3′UTR-mediated protein–protein interactions are reminiscent of the interactions mediated by some lncRNAs. A case in point is the lncRNA gene NEAT1, which generates two major APA isoforms: NEAT1_1, a 3.7 kb, short isoform; and NEAT1_2, a 22.7 kb, long isoform (Fig. 3b). NEAT1_2 has a tRNA-like structure at its 3′ end, resulting from cleavage by RNase P, and is essential for scaffolding paraspeckles in the nucleus119,120. By contrast, NEAT1_1 has a poly(A) tail, can be exported into the cytoplasm and is dispensable for paraspeckle formation. However, NEAT1_1 can bind and hold together several glycolytic enzymes, including PGK1, PGAM1 and ENO1, thereby increasing the efficiency of glycolysis through substrate channelling across these enzymes121. As such, NEAT1_1 has been implicated in promoting aerobic glycolysis in cancer cells121. It is yet to be seen whether the aUTRs of protein-coding genes can have similar trans-acting functions, independent of the protein encoded by the same mRNA.
Functional effects of intronic APA
IPA isoforms have traditionally been less well studied than 3′UTR-APA isoforms, owing largely to their low expression levels and the prevalence of A-rich sequences in introns that can complicate the identification of intronic PAS (Box 2). However, with the advent of 3′-end sequencing methods and better annotation of IPA sites in the genome, understanding of the mechanisms of gene regulation by IPA, particularly its role in suppressing gene expression, has grown rapidly in recent years.
Protein isoform regulation
By default, IPA changes the C-terminal region of protein products (Fig. 4). As such, one functional consequence is variation of protein localization that is based on the C-terminal region. For example, the IGHM gene (encoding the IgM antibody heavy chain)122,123, which was the first reported case of APA, produces a membrane-anchored protein isoform (CPA occurring in the last exon) in B cells and a secreted, soluble isoform (IPA isoform) in plasma cells. It has been estimated that more than 400 human genes could have similar IPA-mediated regulation of membrane-bound versus soluble isoforms124 (Fig. 4). Notably, splicing-suppressing antisense oligonucleotides were found to activate IPA, thereby switching transmembrane receptor tyrosine kinases (RTKs), such as vascular endothelial growth factor receptor 2 (encoded by KDR), to their secreted, soluble isoforms with antagonistic functions125. This approach holds promise as a therapeutic modality for RTK-related diseases, such as cancer.

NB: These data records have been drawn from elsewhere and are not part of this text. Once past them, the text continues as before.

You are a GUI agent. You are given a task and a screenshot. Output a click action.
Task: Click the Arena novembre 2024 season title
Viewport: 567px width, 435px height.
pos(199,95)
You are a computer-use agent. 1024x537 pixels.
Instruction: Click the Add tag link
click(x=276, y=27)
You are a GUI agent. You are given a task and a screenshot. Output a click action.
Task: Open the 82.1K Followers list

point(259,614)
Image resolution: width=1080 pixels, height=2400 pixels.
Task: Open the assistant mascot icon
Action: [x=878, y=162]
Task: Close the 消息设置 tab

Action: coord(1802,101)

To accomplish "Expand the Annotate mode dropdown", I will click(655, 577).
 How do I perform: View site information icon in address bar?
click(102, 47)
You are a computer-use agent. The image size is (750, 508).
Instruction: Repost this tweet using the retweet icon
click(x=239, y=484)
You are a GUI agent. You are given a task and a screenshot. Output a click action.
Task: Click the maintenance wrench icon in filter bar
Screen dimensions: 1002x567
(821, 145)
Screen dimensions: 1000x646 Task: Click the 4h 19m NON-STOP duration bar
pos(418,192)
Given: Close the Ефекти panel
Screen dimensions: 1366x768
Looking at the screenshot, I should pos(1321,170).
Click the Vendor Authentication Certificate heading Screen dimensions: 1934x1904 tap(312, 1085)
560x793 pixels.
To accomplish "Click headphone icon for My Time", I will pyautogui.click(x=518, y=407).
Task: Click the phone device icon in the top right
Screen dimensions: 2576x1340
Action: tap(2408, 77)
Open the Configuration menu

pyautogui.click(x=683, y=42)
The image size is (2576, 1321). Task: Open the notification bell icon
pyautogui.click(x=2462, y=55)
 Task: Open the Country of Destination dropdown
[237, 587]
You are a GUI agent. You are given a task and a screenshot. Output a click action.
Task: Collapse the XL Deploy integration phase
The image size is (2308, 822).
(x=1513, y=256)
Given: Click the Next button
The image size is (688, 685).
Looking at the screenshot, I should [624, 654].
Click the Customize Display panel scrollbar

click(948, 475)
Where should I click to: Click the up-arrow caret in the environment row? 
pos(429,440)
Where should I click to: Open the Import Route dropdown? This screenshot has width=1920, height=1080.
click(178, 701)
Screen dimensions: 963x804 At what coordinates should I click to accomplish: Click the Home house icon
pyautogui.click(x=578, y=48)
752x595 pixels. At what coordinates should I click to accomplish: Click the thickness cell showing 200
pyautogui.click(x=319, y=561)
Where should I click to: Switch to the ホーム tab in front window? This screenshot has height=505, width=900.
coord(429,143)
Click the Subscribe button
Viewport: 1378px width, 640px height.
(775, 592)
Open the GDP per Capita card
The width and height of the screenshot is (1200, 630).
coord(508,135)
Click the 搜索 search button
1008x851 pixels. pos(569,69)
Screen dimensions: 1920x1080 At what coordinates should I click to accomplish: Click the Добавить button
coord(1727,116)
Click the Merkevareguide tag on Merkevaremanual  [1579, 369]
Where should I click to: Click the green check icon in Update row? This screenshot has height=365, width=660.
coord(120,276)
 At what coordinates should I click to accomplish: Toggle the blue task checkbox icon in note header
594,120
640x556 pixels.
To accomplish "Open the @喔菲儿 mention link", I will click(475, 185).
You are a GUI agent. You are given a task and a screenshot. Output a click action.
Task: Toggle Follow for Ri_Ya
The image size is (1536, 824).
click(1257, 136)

IPA-induced changes in the C-terminal region have also been shown to alter the location and/or activities of intracellular proteins (Fig. 4). For example, the CDC42 gene expresses a ubiquitous protein isoform CDC42u (using a PAS in the last exon) and a brain-specific isoform CDC42b (using an intronic PAS). Although these isoforms differ only in the last few amino acids at their C termini, it was found that in astrocytes and neural precursors CDC42u is associated with the plasma membrane at the leading edge of migrating cells, whereas CDC42b is localized mainly to intracellular membrane compartments where it has a function in endocytosis126 (Fig. 4). Another prominent example is the gene GLS (encoding glutaminase); protein products of the IPA isoform of GLS (termed GAC) are localized to mitochondria whereas those encoded by isoforms using the last exon PAS (termed KGA) are mostly cytosolic127 (Fig. 4). Importantly, GAC is enzymatically more active than KGA, which is crucial for cancer cells that preferentially express the IPA isoform and useglutamine as a fuel for growth128.
Premature transcription termination
An emerging regulatory scheme involving IPA is the suppression of gene expression by premature transcription termination129. For example, IPA is globally activated under conditions of genotoxic stress, resulting in widespread premature transcription termination. This may function as an adaptive mechanism to avoid the transcription of damaged DNA in stressed cells, which could otherwise result in aberrant transcripts as well as genome instability. Notably, IPA isoforms containing a 5′ splice site (5′SS) (composite internal–terminal exon (Fig. 1b)) are generally unstable103,130 owing to U1 small nuclear ribonucleoprotein (snRNP)-mediated nuclear retention of RNA131 and RNA degradation through nuclear surveillance by the poly(A) tail exosome targeting (PAXT) complex130 (Fig. 4). In addition, IPA isoforms containing a composite internal–terminal exon often have a long 3′UTR that could make them susceptible to cytoplasmic degradation by NMD101,102 and/or encode suboptimal C-terminal protein sequences that are subject to rapid proteasomal degradation132 (Fig. 4).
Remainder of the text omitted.